■ WHAT TO WORK ON
Spot each line in the records below where the word "sidebar" occurs, then copy it.

■ SOURCE INFORMATION
◇ ◇ ◇ ◇

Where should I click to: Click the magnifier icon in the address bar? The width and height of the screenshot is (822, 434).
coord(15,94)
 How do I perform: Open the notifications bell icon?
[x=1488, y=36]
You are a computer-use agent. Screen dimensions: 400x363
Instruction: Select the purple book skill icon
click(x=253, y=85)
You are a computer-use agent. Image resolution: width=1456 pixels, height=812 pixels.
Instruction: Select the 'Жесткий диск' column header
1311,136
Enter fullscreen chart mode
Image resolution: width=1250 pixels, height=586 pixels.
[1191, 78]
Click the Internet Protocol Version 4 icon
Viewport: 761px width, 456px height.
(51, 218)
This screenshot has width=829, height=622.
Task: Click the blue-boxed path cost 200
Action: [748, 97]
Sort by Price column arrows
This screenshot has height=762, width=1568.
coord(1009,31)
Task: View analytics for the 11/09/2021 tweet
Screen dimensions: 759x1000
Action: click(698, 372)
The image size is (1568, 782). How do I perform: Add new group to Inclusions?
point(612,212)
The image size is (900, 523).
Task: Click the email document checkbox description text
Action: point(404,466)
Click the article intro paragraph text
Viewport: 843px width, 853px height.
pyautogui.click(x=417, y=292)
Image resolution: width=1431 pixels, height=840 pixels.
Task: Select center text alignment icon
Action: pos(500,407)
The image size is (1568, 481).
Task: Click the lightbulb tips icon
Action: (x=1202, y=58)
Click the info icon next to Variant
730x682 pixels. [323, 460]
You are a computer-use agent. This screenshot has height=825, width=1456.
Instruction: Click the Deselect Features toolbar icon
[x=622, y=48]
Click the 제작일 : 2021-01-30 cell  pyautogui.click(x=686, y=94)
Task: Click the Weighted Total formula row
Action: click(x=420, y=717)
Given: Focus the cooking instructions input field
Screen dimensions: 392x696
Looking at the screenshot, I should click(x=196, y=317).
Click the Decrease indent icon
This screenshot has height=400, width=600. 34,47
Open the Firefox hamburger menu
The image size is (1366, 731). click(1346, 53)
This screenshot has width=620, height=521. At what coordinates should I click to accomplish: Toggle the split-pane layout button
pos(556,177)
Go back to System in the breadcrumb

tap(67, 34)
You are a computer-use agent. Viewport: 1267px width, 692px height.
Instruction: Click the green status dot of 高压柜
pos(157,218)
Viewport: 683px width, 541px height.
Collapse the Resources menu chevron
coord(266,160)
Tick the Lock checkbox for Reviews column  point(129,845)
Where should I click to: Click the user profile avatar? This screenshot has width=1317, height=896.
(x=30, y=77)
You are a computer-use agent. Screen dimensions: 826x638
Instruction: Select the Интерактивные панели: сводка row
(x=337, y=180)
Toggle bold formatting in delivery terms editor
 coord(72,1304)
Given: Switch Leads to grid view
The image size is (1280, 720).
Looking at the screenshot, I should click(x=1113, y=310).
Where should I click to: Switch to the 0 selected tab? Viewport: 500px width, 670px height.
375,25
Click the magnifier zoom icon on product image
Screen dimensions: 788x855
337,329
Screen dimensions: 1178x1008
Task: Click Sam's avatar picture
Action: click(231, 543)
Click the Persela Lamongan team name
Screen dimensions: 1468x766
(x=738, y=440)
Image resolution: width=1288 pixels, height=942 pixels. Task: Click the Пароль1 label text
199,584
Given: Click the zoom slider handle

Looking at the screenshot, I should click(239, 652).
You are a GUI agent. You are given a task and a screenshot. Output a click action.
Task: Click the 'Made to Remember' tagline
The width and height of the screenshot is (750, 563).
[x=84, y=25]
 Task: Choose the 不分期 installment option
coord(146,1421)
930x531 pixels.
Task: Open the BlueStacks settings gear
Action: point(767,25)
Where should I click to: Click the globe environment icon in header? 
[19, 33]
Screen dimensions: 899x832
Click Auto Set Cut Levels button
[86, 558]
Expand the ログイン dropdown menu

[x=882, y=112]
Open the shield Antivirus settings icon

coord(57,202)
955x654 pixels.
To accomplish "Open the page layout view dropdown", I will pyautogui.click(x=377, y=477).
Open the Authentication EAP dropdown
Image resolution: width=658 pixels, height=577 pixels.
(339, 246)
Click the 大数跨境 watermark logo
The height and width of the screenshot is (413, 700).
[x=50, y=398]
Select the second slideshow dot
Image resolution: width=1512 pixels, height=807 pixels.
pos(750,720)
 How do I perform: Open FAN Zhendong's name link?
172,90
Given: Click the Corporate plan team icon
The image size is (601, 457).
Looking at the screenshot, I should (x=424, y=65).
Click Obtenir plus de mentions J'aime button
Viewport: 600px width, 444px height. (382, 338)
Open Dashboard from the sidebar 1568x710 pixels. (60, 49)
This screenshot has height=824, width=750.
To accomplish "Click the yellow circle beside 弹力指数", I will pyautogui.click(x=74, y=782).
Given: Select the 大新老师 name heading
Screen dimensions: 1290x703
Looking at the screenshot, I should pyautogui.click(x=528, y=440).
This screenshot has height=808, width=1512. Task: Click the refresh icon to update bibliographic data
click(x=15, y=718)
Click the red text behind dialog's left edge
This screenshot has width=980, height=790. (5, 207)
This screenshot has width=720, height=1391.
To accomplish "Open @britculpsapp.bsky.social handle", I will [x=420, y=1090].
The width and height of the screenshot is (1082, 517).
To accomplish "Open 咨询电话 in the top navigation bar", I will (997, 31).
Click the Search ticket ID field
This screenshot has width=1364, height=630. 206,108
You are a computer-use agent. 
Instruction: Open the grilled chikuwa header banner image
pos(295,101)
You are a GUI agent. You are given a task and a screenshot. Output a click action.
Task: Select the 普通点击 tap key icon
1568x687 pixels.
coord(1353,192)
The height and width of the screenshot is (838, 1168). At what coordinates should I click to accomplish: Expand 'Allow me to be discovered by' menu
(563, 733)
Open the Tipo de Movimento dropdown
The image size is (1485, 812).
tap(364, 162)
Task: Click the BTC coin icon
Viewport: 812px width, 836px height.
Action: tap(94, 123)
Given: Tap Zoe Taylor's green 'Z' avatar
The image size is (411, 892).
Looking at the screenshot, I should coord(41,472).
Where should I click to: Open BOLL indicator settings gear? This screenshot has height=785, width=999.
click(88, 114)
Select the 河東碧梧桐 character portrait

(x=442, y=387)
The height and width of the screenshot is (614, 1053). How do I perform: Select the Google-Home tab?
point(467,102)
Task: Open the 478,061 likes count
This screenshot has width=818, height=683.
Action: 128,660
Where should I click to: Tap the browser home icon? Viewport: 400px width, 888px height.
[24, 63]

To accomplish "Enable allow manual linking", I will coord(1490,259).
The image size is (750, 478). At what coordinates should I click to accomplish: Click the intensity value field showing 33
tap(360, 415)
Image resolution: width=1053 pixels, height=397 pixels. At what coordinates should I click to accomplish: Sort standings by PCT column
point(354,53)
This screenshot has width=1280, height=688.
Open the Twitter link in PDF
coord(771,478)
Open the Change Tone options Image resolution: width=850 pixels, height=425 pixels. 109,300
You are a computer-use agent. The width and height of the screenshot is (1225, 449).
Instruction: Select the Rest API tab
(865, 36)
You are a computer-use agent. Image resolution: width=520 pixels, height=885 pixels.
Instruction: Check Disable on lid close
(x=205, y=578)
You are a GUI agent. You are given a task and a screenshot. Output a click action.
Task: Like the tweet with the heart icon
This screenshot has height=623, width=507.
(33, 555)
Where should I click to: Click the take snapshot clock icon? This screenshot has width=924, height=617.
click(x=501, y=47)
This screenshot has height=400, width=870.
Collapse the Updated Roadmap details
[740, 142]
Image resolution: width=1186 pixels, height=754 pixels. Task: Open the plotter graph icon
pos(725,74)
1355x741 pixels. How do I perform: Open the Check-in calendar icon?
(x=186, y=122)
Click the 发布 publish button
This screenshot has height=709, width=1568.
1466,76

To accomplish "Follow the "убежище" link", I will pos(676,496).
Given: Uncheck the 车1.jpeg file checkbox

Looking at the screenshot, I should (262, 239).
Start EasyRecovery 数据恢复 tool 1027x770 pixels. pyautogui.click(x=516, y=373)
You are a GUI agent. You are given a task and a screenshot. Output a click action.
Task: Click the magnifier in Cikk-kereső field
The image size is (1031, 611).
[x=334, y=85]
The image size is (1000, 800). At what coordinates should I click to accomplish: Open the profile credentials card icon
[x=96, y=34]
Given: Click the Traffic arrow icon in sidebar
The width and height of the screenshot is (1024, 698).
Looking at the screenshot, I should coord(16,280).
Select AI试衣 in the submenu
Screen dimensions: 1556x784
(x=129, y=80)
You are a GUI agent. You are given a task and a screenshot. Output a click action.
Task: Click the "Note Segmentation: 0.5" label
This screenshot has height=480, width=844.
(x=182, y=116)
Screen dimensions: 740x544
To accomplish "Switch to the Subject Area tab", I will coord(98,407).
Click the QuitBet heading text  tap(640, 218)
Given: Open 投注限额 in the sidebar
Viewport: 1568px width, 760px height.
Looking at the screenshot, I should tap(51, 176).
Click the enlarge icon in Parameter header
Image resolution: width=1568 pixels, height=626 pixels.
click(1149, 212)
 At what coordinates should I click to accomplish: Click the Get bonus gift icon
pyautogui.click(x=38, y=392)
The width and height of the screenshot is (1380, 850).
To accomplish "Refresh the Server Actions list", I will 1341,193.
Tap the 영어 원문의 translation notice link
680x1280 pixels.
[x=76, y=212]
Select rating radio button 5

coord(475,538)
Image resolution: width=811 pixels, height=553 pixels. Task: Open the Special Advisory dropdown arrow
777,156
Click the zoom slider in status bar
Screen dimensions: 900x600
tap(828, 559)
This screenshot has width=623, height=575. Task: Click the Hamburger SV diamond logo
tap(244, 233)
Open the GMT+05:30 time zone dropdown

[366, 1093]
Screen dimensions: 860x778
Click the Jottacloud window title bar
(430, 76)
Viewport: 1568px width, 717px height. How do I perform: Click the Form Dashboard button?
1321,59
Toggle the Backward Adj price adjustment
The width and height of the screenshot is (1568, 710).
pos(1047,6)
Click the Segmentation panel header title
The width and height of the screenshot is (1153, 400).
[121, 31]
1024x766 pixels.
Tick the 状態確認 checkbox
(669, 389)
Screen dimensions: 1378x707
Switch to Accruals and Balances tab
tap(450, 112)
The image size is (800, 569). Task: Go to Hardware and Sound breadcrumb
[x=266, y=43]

◇ ◇ ◇ ◇

■ RESULT FOR THIS EXERCISE
Open Dashboard from the sidebar 1568x710 pixels. (60, 49)
Given: Click the Traffic arrow icon in sidebar
Given: Open 投注限额 in the sidebar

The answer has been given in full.